I had a bunch of keys and nothing else. I did not have a clue as to where the fuse boxes were (and if I found them, I had no idea of what they controlled!) I did not know how to turn on the water – where was the hot water heater anyway? What we did find that day was a lovely old building with a furnished living room – no, I don’t mean a lobby – it was too homey to be a lobby, with its great fireplace, its deep comfortable wicker furniture, its lone television set, its woven rugs, and its polished well-worn wooden floor.
The lobby was around the corner, between the living room, and the dining room that could accommodate a couple of hundred diners with no problem (except mine). The lobby consisted of the great oaken-curved desk nestled between two staircases that met behind the desk and then swept up to the first floor of rooms.
Next to the dining room on the Bay side was a large cocktail room with an elongated bar piercing the center of the room. All of these were connected by a wide screened veranda starting on the far side of the hotel (where the driveway allowed you to unload and enter the living room.) From there it swept to the Bay and across the face of the Hotel to the cocktail lounge.
Directly behind the dining room was, first, a butler’s pantry, and then a huge well-equipped kitchen, and behind that was a walk-in store-room with freezers and assorted shelves.
Upstairs were fifty (count them) bedrooms of various sizes and shapes. Three had private baths; some rooms had adjoining baths (each bath serving two bedrooms) and some rooms (mostly on the third floor) having no baths – using instead, the two large baths (one for men and one for ladies) at the end of the hall.

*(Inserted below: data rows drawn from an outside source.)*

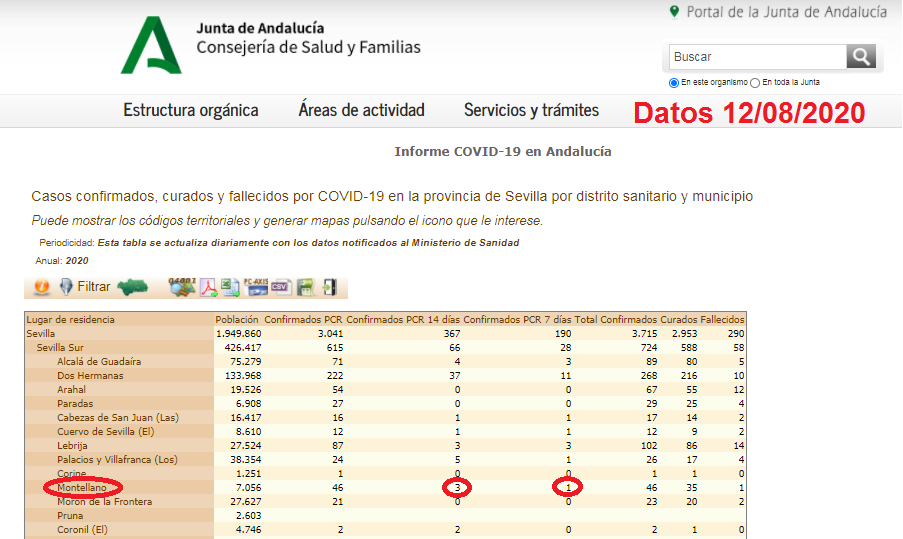903x539 pixels.
Task: Show territorial codes icon with magnifier
Action: tap(182, 287)
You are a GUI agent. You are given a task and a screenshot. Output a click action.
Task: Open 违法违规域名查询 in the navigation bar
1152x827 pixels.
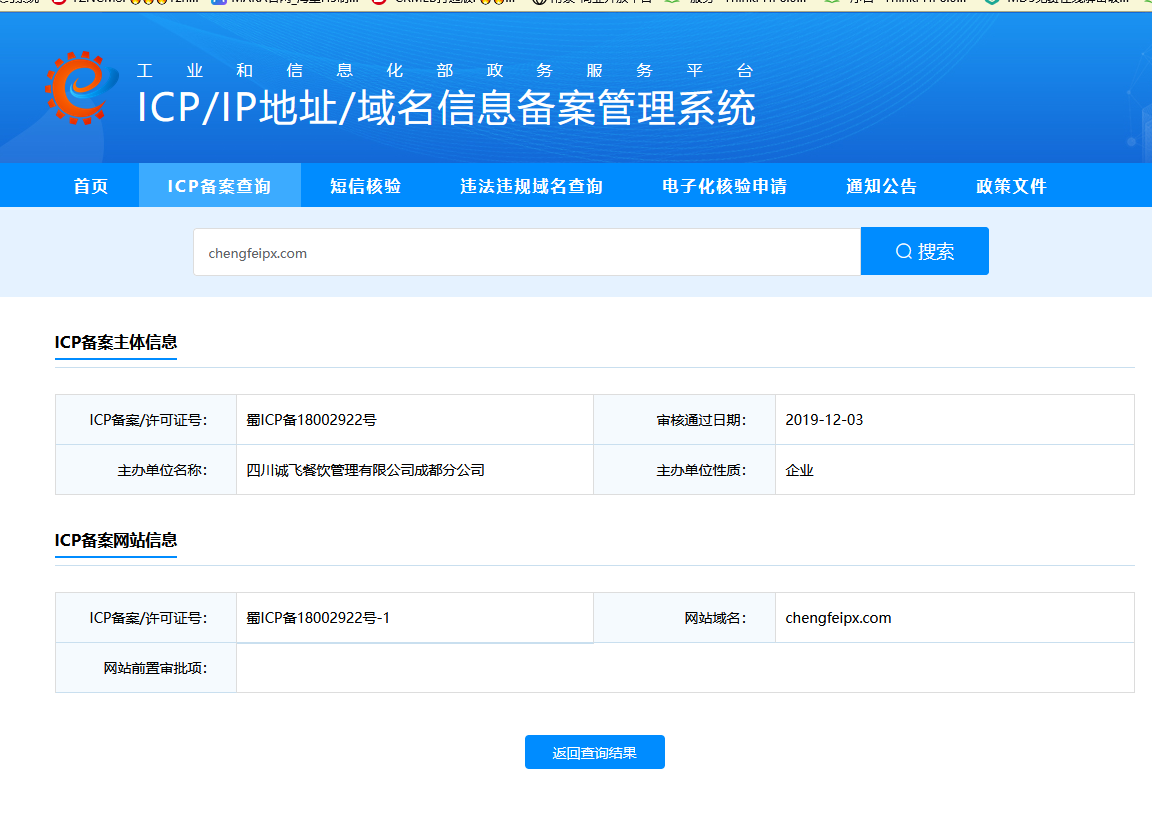pyautogui.click(x=531, y=186)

The entire Hotel was completely furnished. I was thrilled! Our two sons were unimpressed until they saw the huge 110 feet long, 50 feet wide, 13 feet deep, swimming pool. Jean, my wife, wanted to go home! Sorry, Jean!
On the other side of the swimming pool was a long low building facing the Bay. It contained the bath houses for the pool, a porch that wrapped around the building, a snack bar with grill etc., a dining room (which nobody used, as they liked to eat on the porch, and look out on the Bay,) and a game room.
All in all, it was a lot to explore that first day. Now the job facing us was to get the Hotel ready for operation, hire the personnel, advertise, and then sit back and watch the people and the money roll in!!